[Given data Boundary: Start]
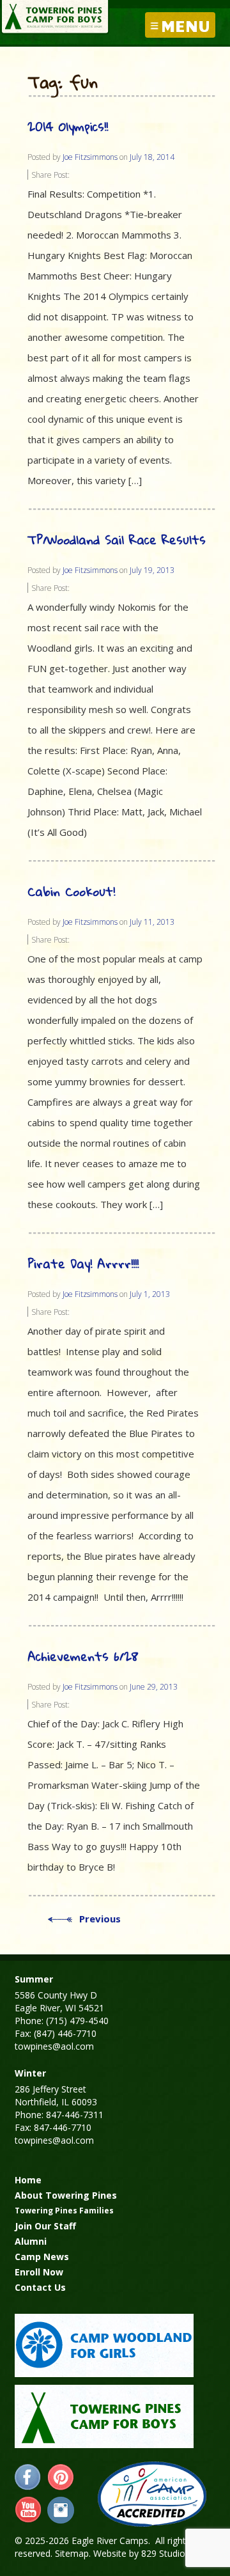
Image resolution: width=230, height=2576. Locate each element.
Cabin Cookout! (71, 891)
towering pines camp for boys (104, 2416)
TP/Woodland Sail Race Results (116, 539)
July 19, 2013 (152, 570)
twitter (60, 2510)
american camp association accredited (151, 2494)
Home (28, 2180)
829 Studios (165, 2553)
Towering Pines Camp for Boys (55, 17)
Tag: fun (62, 83)
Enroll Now (39, 2272)
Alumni (31, 2241)
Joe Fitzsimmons (90, 157)
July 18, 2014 (152, 157)
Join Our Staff (45, 2226)
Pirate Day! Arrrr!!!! (83, 1263)
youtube (28, 2510)
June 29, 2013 (154, 1686)
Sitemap (72, 2553)
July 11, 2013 (152, 921)
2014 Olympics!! (67, 126)
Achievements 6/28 (83, 1656)
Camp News (42, 2256)
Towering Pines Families (64, 2210)
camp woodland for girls (104, 2345)
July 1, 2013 (150, 1294)
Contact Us (40, 2287)
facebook (28, 2477)
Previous (100, 1918)
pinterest (60, 2477)
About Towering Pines (66, 2195)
[Given data Boundary: End]
### Your assignment
Retype every entry exactly as written. Leave the pictures out.

### Task response
Image resolution: width=230, height=2576. Locate each element.
Cabin Cookout! (71, 891)
towering pines camp for boys (104, 2416)
TP/Woodland Sail Race Results (116, 539)
July 19, 2013 (152, 570)
twitter (60, 2510)
american camp association accredited (151, 2494)
Home (28, 2180)
829 Studios (165, 2553)
Towering Pines Camp for Boys (55, 17)
Tag: fun (62, 83)
Enroll Now (39, 2272)
Alumni (31, 2241)
Joe Fitzsimmons (90, 157)
July 18, 2014 (152, 157)
Join Our Staff (45, 2226)
Pirate Day! Arrrr!!!! (83, 1263)
youtube (28, 2510)
June 29, 2013 (154, 1686)
Sitemap (72, 2553)
July 11, 2013 (152, 921)
2014 Olympics!! (67, 126)
Achievements 6/28 (83, 1656)
Camp News (42, 2256)
Towering Pines Families (64, 2210)
camp woodland for girls (104, 2345)
July 1, 2013 (150, 1294)
Contact Us (40, 2287)
facebook (28, 2477)
Previous (100, 1918)
pinterest (60, 2477)
About Towering Pines (66, 2195)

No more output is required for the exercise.